На этот раз судьба не оставила своими милостями заведующего кафедрой ксеноботаники. Дверь, ведущая в коридор, с треском распахнулась, и на пороге появился доцент Шапиро. Профессор сразу его узнал – несмотря на бледно-рыжий клеёнчатый фартук (в таких обычно работали с реактивами), всклокоченную шевелюру и непривычно решительный взгляд. В руке визитёр держал огнетушитель с узким, длинным раструбом.

– Рот! Рот зажмите, Карен Адамович! И не дышите!

Раздалось пронзительное шипение, из латунного раструба ударила серая струя. В носу у профессора немедленно запершило, глаза заслезились, но он этого не заметил. Чёрная блестящая плёнка, затягивающая паркет, потускнела и распалась на множество отдельных лоскутков.

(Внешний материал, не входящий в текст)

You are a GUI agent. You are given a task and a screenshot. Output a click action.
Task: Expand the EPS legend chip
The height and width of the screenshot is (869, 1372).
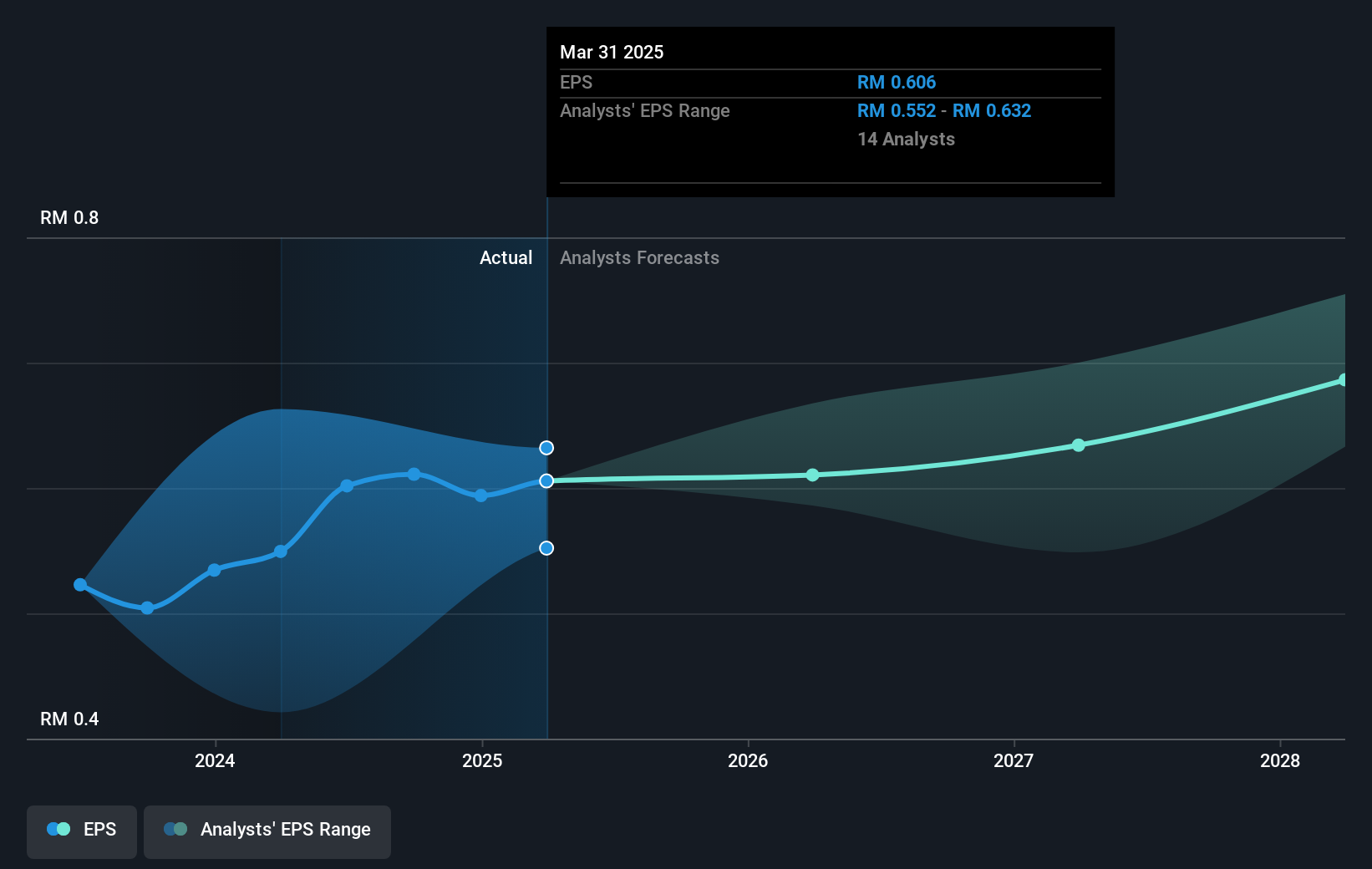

Профессор ошеломлённо наблюдал, как эти лоскутки съёживаются, их края заворачиваются вверх, ссыхаясь неровной, ломкой коркой.

Шапиро отпустил рычаг и шипение прекратилось.

– Яков… кхе… простите, Яков Израилевич… Что это?… Что случилось?

– Пятно. – коротко завлаб. – Вот, отнесите в лабораторию и замените на свежий – боюсь, он нам ещё пригодится. И в охрану позвоните, наконец…

Он подал огнетушитель высокому парню в лабораторном халате.

«…кажется, новый лаборант… – припомнил Адашьян. – Он ещё был замешан в неприятную историю с гибелью студента…»

С некоторым опозданием профессор сообразил, что опасность миновала.

– Бога ради, Яков Израилевич! Что это за пятно такое?

– А вы разве не помните? – доцент потыкал ногой скукоженные лохмотья. Те захрустели, рассыпаясь в пыль. – Я же докладывал на августовском семинаре…

А ведь верно, вспомнил профессор. Именно Шапиро выступил тогда с докладом о необычных формах жизни, встречающихся внутри Садового кольца. И кто, как не он, доктор наук Адашьян, порекомендовал чересчур инициативному завлабу не отвлекаться и уделить больше внимания работам, стоящим в плане вверенной ему, доценту Шапиро, лаборатории?